> [TASK GOAL]
Write out the records below word for word, please.

[Start of section]

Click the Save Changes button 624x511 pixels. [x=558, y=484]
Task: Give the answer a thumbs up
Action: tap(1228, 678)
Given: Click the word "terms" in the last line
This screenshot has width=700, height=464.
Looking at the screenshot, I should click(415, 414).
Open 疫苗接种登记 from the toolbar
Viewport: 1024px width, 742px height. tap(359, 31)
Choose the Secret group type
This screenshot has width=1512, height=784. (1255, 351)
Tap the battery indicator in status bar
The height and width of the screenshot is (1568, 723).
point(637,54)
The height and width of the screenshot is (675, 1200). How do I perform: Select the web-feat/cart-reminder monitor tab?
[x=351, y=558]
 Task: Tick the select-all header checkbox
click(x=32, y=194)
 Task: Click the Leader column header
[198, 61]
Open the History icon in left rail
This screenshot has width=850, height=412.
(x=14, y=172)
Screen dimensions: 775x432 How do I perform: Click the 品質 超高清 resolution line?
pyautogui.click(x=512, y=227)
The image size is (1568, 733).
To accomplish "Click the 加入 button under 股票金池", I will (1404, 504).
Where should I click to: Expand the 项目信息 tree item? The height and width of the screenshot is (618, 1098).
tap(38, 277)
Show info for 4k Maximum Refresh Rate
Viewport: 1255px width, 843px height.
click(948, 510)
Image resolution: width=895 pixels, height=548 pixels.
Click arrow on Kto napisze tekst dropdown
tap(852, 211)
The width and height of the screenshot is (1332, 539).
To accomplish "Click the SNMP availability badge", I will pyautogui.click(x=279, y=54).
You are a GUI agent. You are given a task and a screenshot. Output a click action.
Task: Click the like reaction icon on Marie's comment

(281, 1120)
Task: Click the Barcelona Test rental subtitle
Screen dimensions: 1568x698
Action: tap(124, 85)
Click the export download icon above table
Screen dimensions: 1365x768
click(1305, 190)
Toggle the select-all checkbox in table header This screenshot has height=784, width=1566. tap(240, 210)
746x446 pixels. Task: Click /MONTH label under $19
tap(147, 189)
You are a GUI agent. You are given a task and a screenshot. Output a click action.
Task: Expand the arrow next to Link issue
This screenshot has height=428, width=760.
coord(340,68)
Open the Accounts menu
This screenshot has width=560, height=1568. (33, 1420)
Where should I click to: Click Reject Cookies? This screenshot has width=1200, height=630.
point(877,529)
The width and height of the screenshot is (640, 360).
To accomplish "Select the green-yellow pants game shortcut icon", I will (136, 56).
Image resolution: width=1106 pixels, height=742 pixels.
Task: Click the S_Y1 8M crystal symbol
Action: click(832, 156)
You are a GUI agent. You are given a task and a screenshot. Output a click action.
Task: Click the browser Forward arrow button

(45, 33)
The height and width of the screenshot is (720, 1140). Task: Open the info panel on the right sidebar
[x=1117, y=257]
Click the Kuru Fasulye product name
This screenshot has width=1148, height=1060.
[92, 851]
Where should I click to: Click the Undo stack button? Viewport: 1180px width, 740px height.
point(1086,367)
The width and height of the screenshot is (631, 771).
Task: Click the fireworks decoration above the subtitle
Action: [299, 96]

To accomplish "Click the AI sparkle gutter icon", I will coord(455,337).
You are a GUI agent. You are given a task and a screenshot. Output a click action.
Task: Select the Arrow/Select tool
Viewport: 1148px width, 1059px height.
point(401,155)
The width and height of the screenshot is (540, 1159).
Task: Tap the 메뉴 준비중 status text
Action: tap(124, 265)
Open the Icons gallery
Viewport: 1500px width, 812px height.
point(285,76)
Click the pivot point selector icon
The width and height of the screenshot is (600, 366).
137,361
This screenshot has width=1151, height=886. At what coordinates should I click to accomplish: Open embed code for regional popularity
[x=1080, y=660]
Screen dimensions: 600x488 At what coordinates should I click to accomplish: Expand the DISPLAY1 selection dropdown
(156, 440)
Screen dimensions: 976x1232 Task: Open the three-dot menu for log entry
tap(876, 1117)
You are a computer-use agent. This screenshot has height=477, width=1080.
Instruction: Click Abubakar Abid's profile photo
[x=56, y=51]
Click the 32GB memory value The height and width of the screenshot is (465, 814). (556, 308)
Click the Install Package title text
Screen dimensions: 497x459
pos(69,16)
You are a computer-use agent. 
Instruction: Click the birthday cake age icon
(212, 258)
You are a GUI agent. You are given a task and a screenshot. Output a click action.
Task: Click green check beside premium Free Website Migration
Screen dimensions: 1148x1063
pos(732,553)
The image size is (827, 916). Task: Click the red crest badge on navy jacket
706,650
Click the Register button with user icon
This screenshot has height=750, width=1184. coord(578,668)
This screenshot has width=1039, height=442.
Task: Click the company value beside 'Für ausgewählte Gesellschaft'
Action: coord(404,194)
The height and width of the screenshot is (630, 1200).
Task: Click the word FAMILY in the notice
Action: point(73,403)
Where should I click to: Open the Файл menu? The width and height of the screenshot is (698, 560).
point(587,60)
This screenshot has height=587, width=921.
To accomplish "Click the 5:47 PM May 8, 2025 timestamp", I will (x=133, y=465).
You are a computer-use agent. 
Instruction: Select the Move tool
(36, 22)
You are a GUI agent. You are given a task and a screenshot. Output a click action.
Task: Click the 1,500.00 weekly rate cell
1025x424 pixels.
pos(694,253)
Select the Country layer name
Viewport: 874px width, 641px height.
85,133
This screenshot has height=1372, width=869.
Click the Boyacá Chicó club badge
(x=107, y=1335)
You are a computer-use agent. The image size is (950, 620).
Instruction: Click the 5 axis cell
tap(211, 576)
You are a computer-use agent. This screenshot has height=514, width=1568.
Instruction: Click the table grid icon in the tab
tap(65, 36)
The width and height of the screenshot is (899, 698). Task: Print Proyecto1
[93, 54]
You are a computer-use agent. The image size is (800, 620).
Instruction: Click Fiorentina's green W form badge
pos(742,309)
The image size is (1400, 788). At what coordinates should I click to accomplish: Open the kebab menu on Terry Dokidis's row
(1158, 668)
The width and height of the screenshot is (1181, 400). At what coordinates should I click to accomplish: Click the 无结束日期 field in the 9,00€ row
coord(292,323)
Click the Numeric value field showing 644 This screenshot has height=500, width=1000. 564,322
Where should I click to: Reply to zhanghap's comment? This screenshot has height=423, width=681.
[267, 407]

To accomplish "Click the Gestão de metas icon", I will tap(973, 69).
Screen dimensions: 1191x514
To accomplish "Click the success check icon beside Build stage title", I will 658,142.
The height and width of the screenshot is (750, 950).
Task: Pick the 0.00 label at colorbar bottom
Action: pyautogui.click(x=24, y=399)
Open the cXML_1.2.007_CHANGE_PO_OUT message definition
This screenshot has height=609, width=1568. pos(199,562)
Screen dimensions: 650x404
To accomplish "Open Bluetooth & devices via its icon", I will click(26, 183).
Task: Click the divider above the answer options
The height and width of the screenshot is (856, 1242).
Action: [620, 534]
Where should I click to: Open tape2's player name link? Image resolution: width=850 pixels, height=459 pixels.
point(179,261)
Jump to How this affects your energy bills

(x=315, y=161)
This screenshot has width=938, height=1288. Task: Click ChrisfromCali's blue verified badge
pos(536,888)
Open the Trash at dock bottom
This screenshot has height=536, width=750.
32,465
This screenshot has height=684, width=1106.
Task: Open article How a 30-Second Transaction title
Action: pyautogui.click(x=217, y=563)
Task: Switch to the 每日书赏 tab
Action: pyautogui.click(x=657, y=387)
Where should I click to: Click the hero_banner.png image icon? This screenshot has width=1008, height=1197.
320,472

[End of section]

> [YOUR SOLUTION]
Click the Save Changes button 624x511 pixels. [x=558, y=484]
Task: Give the answer a thumbs up
Action: tap(1228, 678)
Given: Click the word "terms" in the last line
This screenshot has width=700, height=464.
Looking at the screenshot, I should click(415, 414).
Open 疫苗接种登记 from the toolbar
Viewport: 1024px width, 742px height. tap(359, 31)
Choose the Secret group type
This screenshot has width=1512, height=784. (1255, 351)
Tap the battery indicator in status bar
The height and width of the screenshot is (1568, 723).
point(637,54)
The height and width of the screenshot is (675, 1200). How do I perform: Select the web-feat/cart-reminder monitor tab?
[x=351, y=558]
 Task: Tick the select-all header checkbox
click(x=32, y=194)
 Task: Click the Leader column header
[198, 61]
Open the History icon in left rail
This screenshot has width=850, height=412.
(x=14, y=172)
Screen dimensions: 775x432 How do I perform: Click the 品質 超高清 resolution line?
pyautogui.click(x=512, y=227)
The image size is (1568, 733).
To accomplish "Click the 加入 button under 股票金池", I will (1404, 504).
Where should I click to: Expand the 项目信息 tree item? The height and width of the screenshot is (618, 1098).
tap(38, 277)
Show info for 4k Maximum Refresh Rate
Viewport: 1255px width, 843px height.
click(948, 510)
Image resolution: width=895 pixels, height=548 pixels.
Click arrow on Kto napisze tekst dropdown
tap(852, 211)
The width and height of the screenshot is (1332, 539).
To accomplish "Click the SNMP availability badge", I will pyautogui.click(x=279, y=54).
You are a GUI agent. You are given a task and a screenshot. Output a click action.
Task: Click the like reaction icon on Marie's comment

(281, 1120)
Task: Click the Barcelona Test rental subtitle
Screen dimensions: 1568x698
Action: tap(124, 85)
Click the export download icon above table
Screen dimensions: 1365x768
click(1305, 190)
Toggle the select-all checkbox in table header This screenshot has height=784, width=1566. tap(240, 210)
746x446 pixels. Task: Click /MONTH label under $19
tap(147, 189)
You are a GUI agent. You are given a task and a screenshot. Output a click action.
Task: Expand the arrow next to Link issue
This screenshot has height=428, width=760.
coord(340,68)
Open the Accounts menu
This screenshot has width=560, height=1568. (33, 1420)
Where should I click to: Click Reject Cookies? This screenshot has width=1200, height=630.
point(877,529)
The width and height of the screenshot is (640, 360).
To accomplish "Select the green-yellow pants game shortcut icon", I will (136, 56).
Image resolution: width=1106 pixels, height=742 pixels.
Task: Click the S_Y1 8M crystal symbol
Action: click(832, 156)
You are a GUI agent. You are given a task and a screenshot. Output a click action.
Task: Click the browser Forward arrow button

(45, 33)
The height and width of the screenshot is (720, 1140). Task: Open the info panel on the right sidebar
[x=1117, y=257]
Click the Kuru Fasulye product name
This screenshot has width=1148, height=1060.
[92, 851]
Where should I click to: Click the Undo stack button? Viewport: 1180px width, 740px height.
point(1086,367)
The width and height of the screenshot is (631, 771).
Task: Click the fireworks decoration above the subtitle
Action: [299, 96]

To accomplish "Click the AI sparkle gutter icon", I will coord(455,337).
You are a GUI agent. You are given a task and a screenshot. Output a click action.
Task: Select the Arrow/Select tool
Viewport: 1148px width, 1059px height.
point(401,155)
The width and height of the screenshot is (540, 1159).
Task: Tap the 메뉴 준비중 status text
Action: tap(124, 265)
Open the Icons gallery
Viewport: 1500px width, 812px height.
point(285,76)
Click the pivot point selector icon
The width and height of the screenshot is (600, 366).
137,361
This screenshot has width=1151, height=886. At what coordinates should I click to accomplish: Open embed code for regional popularity
[x=1080, y=660]
Screen dimensions: 600x488 At what coordinates should I click to accomplish: Expand the DISPLAY1 selection dropdown
(156, 440)
Screen dimensions: 976x1232 Task: Open the three-dot menu for log entry
tap(876, 1117)
You are a computer-use agent. This screenshot has height=477, width=1080.
Instruction: Click Abubakar Abid's profile photo
[x=56, y=51]
Click the 32GB memory value The height and width of the screenshot is (465, 814). (556, 308)
Click the Install Package title text
Screen dimensions: 497x459
pos(69,16)
You are a computer-use agent. 
Instruction: Click the birthday cake age icon
(212, 258)
You are a GUI agent. You are given a task and a screenshot. Output a click action.
Task: Click green check beside premium Free Website Migration
Screen dimensions: 1148x1063
pos(732,553)
The image size is (827, 916). Task: Click the red crest badge on navy jacket
706,650
Click the Register button with user icon
This screenshot has height=750, width=1184. coord(578,668)
This screenshot has width=1039, height=442.
Task: Click the company value beside 'Für ausgewählte Gesellschaft'
Action: coord(404,194)
The height and width of the screenshot is (630, 1200).
Task: Click the word FAMILY in the notice
Action: point(73,403)
Where should I click to: Open the Файл menu? The width and height of the screenshot is (698, 560).
point(587,60)
This screenshot has height=587, width=921.
To accomplish "Click the 5:47 PM May 8, 2025 timestamp", I will (x=133, y=465).
You are a computer-use agent. 
Instruction: Select the Move tool
(36, 22)
You are a GUI agent. You are given a task and a screenshot. Output a click action.
Task: Click the 1,500.00 weekly rate cell
1025x424 pixels.
pos(694,253)
Select the Country layer name
Viewport: 874px width, 641px height.
85,133
This screenshot has height=1372, width=869.
Click the Boyacá Chicó club badge
(x=107, y=1335)
You are a computer-use agent. The image size is (950, 620).
Instruction: Click the 5 axis cell
tap(211, 576)
You are a computer-use agent. This screenshot has height=514, width=1568.
Instruction: Click the table grid icon in the tab
tap(65, 36)
The width and height of the screenshot is (899, 698). Task: Print Proyecto1
[93, 54]
You are a computer-use agent. The image size is (800, 620).
Instruction: Click Fiorentina's green W form badge
pos(742,309)
The image size is (1400, 788). At what coordinates should I click to accomplish: Open the kebab menu on Terry Dokidis's row
(1158, 668)
The width and height of the screenshot is (1181, 400). At what coordinates should I click to accomplish: Click the 无结束日期 field in the 9,00€ row
coord(292,323)
Click the Numeric value field showing 644 This screenshot has height=500, width=1000. 564,322
Where should I click to: Reply to zhanghap's comment? This screenshot has height=423, width=681.
[267, 407]

To accomplish "Click the Gestão de metas icon", I will tap(973, 69).
Screen dimensions: 1191x514
To accomplish "Click the success check icon beside Build stage title", I will 658,142.
The height and width of the screenshot is (750, 950).
Task: Pick the 0.00 label at colorbar bottom
Action: pyautogui.click(x=24, y=399)
Open the cXML_1.2.007_CHANGE_PO_OUT message definition
This screenshot has height=609, width=1568. pos(199,562)
Screen dimensions: 650x404
To accomplish "Open Bluetooth & devices via its icon", I will click(26, 183).
Task: Click the divider above the answer options
The height and width of the screenshot is (856, 1242).
Action: [620, 534]
Where should I click to: Open tape2's player name link? Image resolution: width=850 pixels, height=459 pixels.
point(179,261)
Jump to How this affects your energy bills

(x=315, y=161)
This screenshot has width=938, height=1288. Task: Click ChrisfromCali's blue verified badge
pos(536,888)
Open the Trash at dock bottom
This screenshot has height=536, width=750.
32,465
This screenshot has height=684, width=1106.
Task: Open article How a 30-Second Transaction title
Action: pyautogui.click(x=217, y=563)
Task: Switch to the 每日书赏 tab
Action: pyautogui.click(x=657, y=387)
Where should I click to: Click the hero_banner.png image icon? This screenshot has width=1008, height=1197.
320,472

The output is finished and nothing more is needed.